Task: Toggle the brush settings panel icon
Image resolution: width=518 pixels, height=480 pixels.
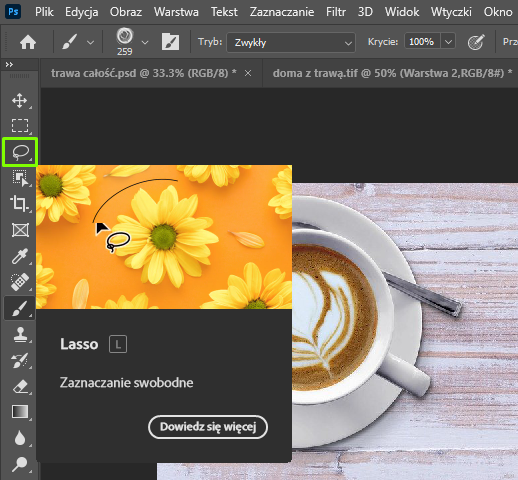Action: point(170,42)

■ ■ ■

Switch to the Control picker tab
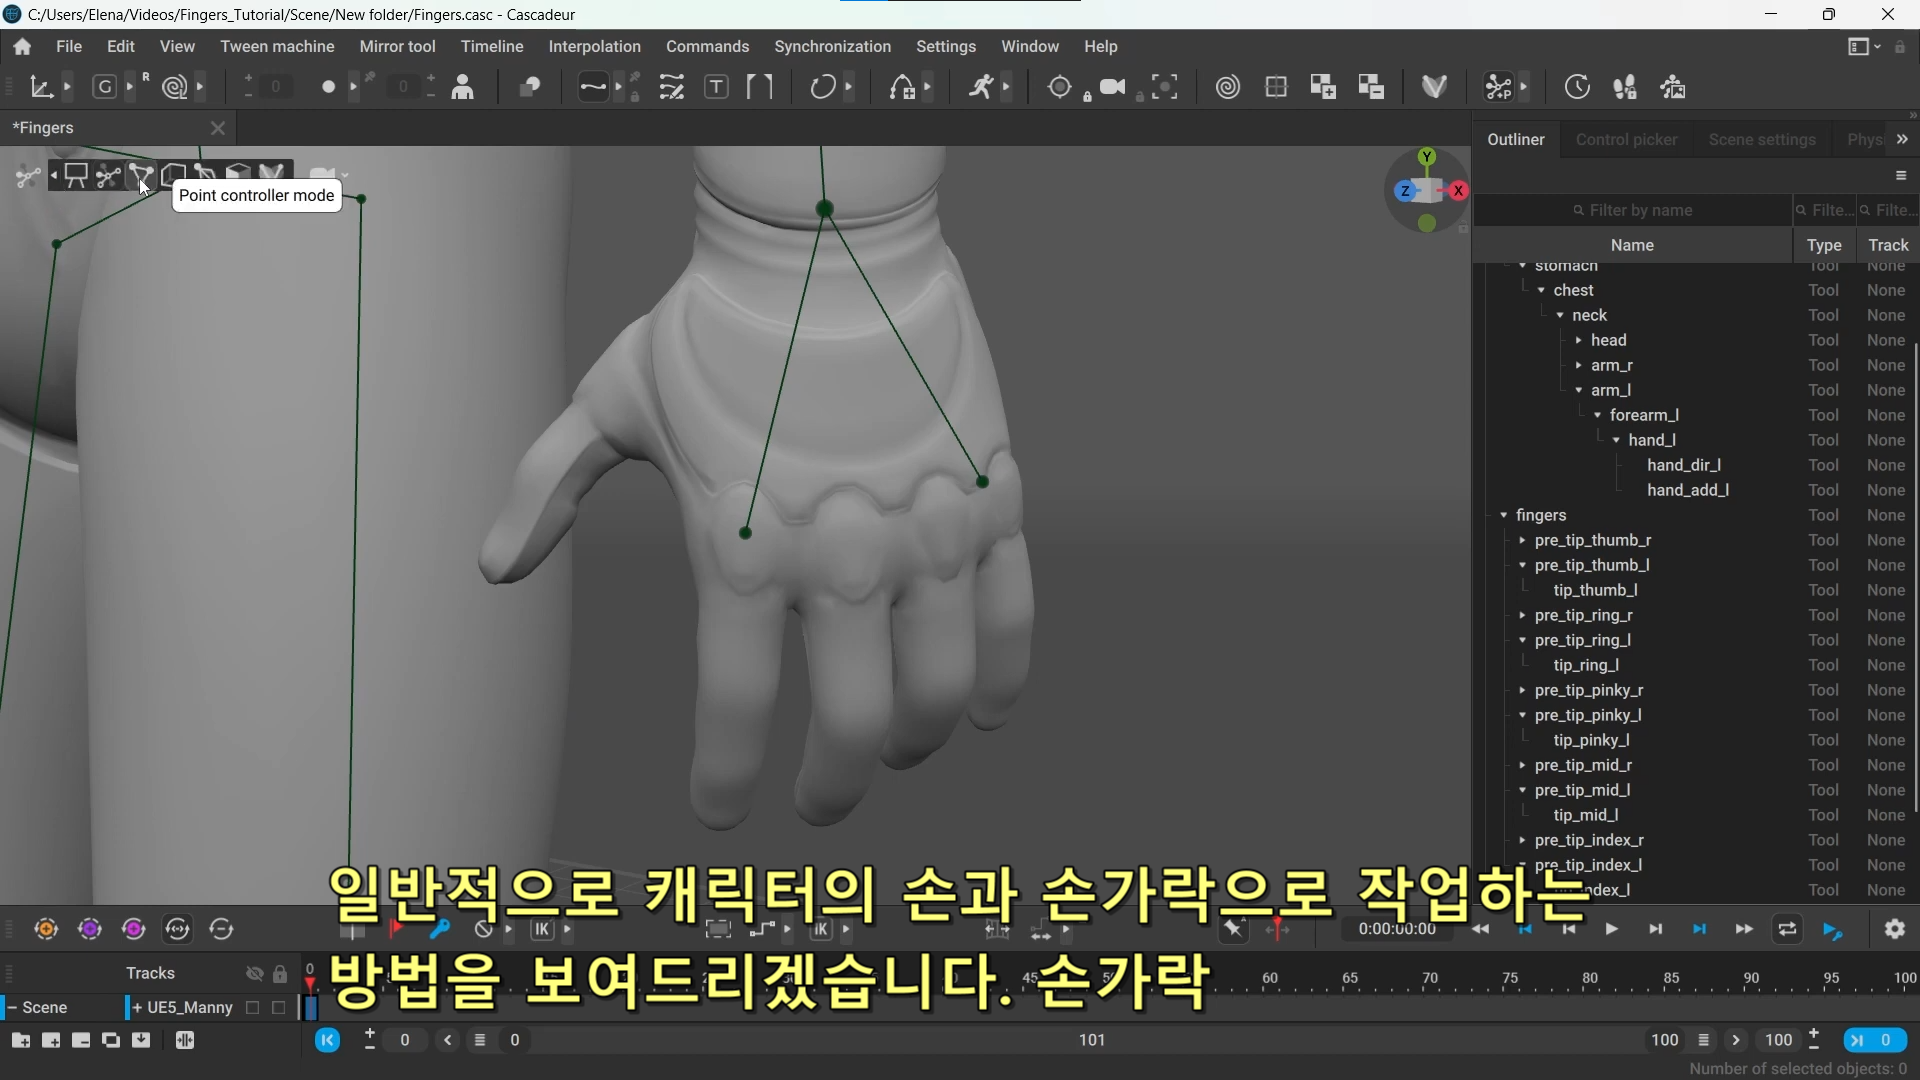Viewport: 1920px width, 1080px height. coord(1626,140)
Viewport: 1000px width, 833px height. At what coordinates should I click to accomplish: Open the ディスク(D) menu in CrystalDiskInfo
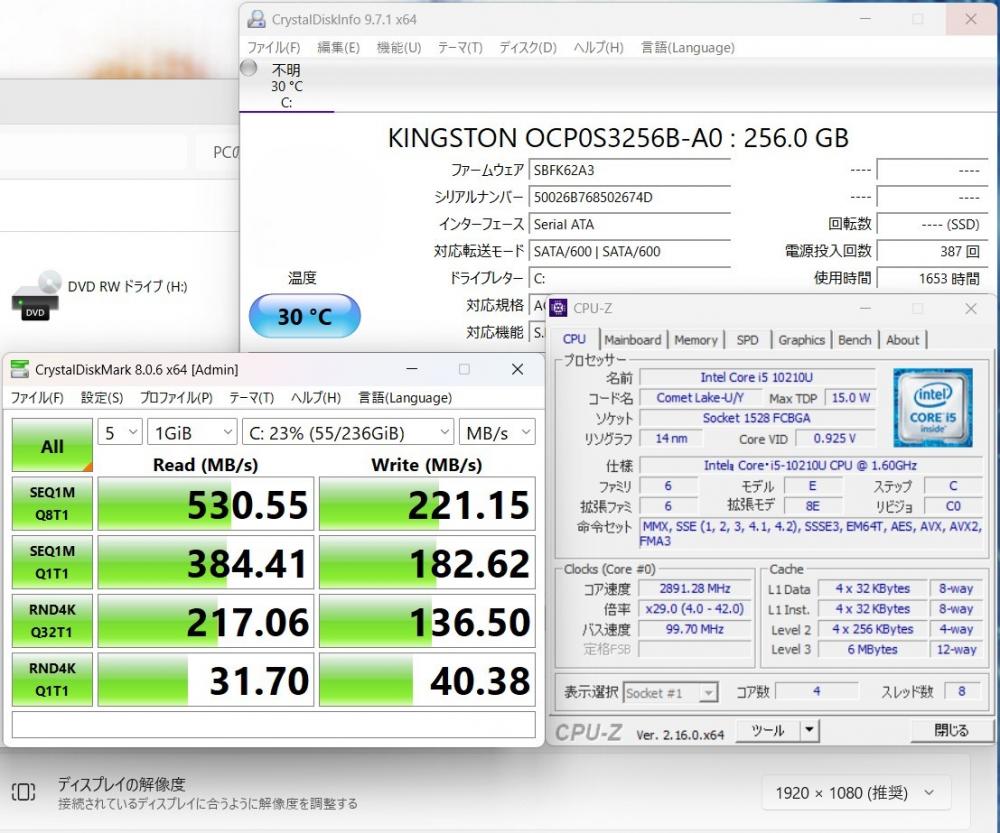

■ ■ ■

Your instructions: Retype the lines starting at the one containing "Switch to the Control picker tab" and ending at the one containing "Viewport: 1000px width, 833px", and include no pictures in your answer.

Result:
Switch to the Control picker tab
Viewport: 1920px width, 1080px height. coord(1626,140)
Viewport: 1000px width, 833px height. At what coordinates should I click to accomplish: Open the ディスク(D) menu in CrystalDiskInfo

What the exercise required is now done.